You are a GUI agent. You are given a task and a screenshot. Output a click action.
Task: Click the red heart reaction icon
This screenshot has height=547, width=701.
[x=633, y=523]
---
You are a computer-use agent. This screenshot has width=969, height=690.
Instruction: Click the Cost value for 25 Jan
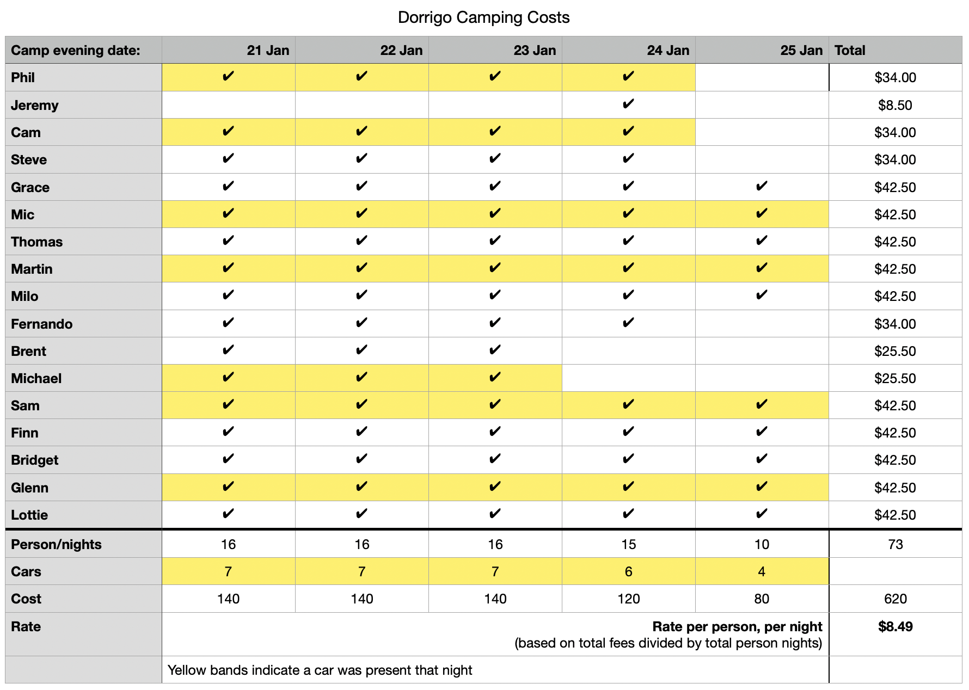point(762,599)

[Try it]: Return only the lines of the records in which the string "agent" appears.

[Solution for this problem]:
You are a GUI agent. You are given a task and a screenshot. Output a click action.
You are a computer-use agent. This screenshot has width=969, height=690.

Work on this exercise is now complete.